L’Office national des statistiques (ONS) a publié son dernier rapport sur l’inflation en Algérie, affirmant que le taux annuel avait ralenti à 1,5 % fin novembre 2025, contre 1,7 % en octobre. Si les chiffres officiels traduisent un ralentissement global des prix, certaines hausses ciblées continuent de peser sur le pouvoir d’achat des ménages, en particulier sur les biens manufacturés et certains produits alimentaires stratégiques.
Pourtant, selon Belkacem Boukhrouf, économiste reconnu, ces chiffres ne reflètent pas fidèlement la réalité vécue par les citoyens. « Tout s’explique. Le rapport évoque la variation de l’indice général des prix, qui est un indicateur calculant le coût d’un panier fixe de produits acquis par un ménage moyen, mais il n’évoque pas l’inflation mesurée à partir des pourcentages de variation des IPC sur une période donnée », explique-t-il. Pour Boukhrouf, les données de l’ONS présentent des limites méthodologiques sérieuses, notamment l’usage d’une année de référence ancienne : « Le rapport indique que son année de référence est 2001, ce qui nécessite une actualisation pour se mettre en harmonie avec les niveaux réels des prix des biens et services. »
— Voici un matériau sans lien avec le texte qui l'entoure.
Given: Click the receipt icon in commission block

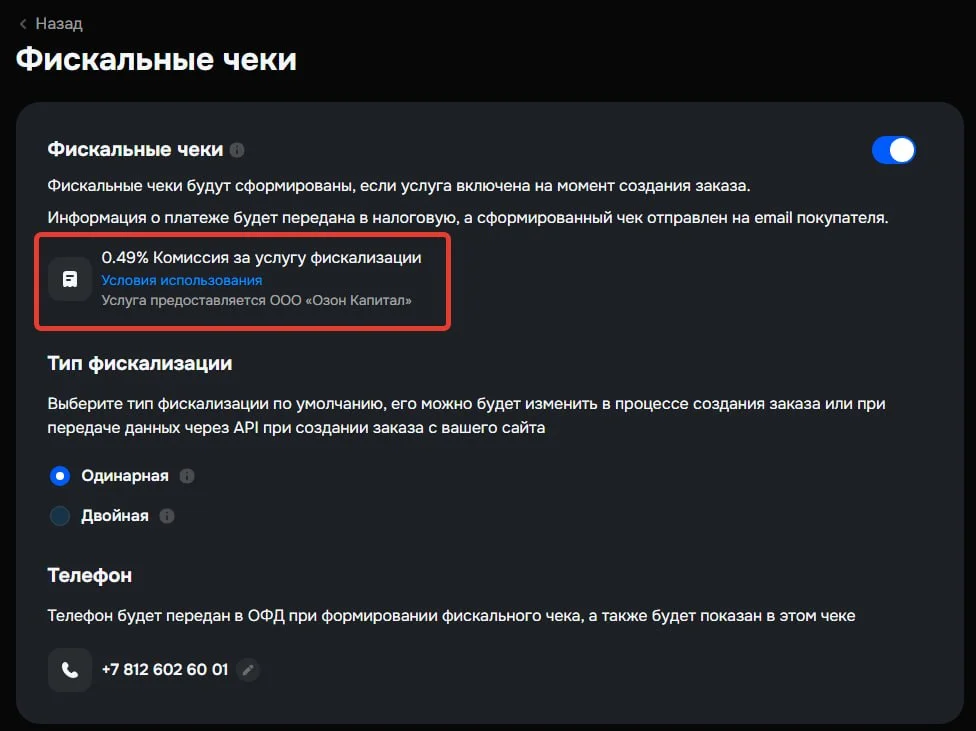Looking at the screenshot, I should [70, 279].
Inflation annuelle et mensuelle selon l’ONS
Le rapport de l’ONS précise que l’inflation annuelle, calculée entre décembre 2024 et novembre 2025, montre un ralentissement par rapport à la période précédente. La variation des prix en novembre 2025 par rapport à novembre 2024 a enregistré une légère hausse de 0,9 %. Sur le plan mensuel, l’indice brut des prix à la consommation a augmenté de 1,5 % par rapport à octobre 2025, alors qu’une baisse de 0,6 % avait été observée à la même période l’an passé. Cette hausse est principalement imputable aux produits manufacturés (+4,3 %), dont les bijoux et montres ont connu une flambée spectaculaire de 24,7 %, pesant directement sur le budget des ménages.
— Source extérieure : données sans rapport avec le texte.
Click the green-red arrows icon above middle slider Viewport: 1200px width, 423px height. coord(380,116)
Du côté des produits alimentaires, les tendances sont contrastées. Les produits agricoles frais ont globalement baissé de 1,3 %, avec des diminutions importantes pour les fruits (-10,7 %), le poulet (-7,0 %), les légumes (-3,9 %) et les œufs (-3,6 %). À l’inverse, certains produits stratégiques comme les pommes de terre (+9,0 %) et la viande rouge (+0,3 %) enregistrent des hausses. Quant aux produits alimentaires industriels, ils sont restés stables, tandis que les services ont connu une légère progression de 0,2 %.
Boukhrouf : un chiffre officiel loin de refléter la réalité
L’économiste Belkacem Boukhrouf insiste sur le fait que le rapport est centré sur la wilaya d’Alger, ce qui « n’est pas représentatif de la morphologie économique globale du pays ». Pour lui, l’indice publié par l’ONS sous-estime l’inflation réelle et ne rend pas compte du pouvoir d’achat effectif des ménages, en particulier dans les wilayas hors capitale où les prix et les coûts de consommation peuvent être plus volatils et plus élevés.
« Le rapport se limite à l’indice général des prix et à un panier fixe. Or, le consommateur algérien fait face à des hausses ciblées, souvent sur des biens de première nécessité, que le chiffre officiel ne capture pas pleinement », souligne Boukhrouf. Selon lui, la méthodologie actuelle empêche d’évaluer correctement l’impact réel de l’inflation sur le budget des ménages, créant un décalage important entre la statistique officielle et la perception économique vécue par les citoyens.
Entre chiffres officiels et perception réelle
En conclusion, le rapport de l’ONS montre un ralentissement global de l’inflation à 1,5 %, mais cette statistique, centrée sur un panier fixe et sur la capitale, ne reflète pas pleinement les tensions économiques ressenties par les ménages. Selon Belkacem Boukhrouf, pour évaluer véritablement le pouvoir d’achat et la réalité de l’inflation, il serait nécessaire de réviser la méthodologie, d’actualiser l’année de référence et d’élargir l’échantillon aux différentes régions du pays.
Entre les chiffres officiels et les analyses critiques d’experts comme Boukhrouf, une certitude émerge : les Algériens continuent de ressentir la pression des prix, et les indicateurs statistiques officiels nécessitent d’être complétés pour mieux représenter la réalité économique du terrain.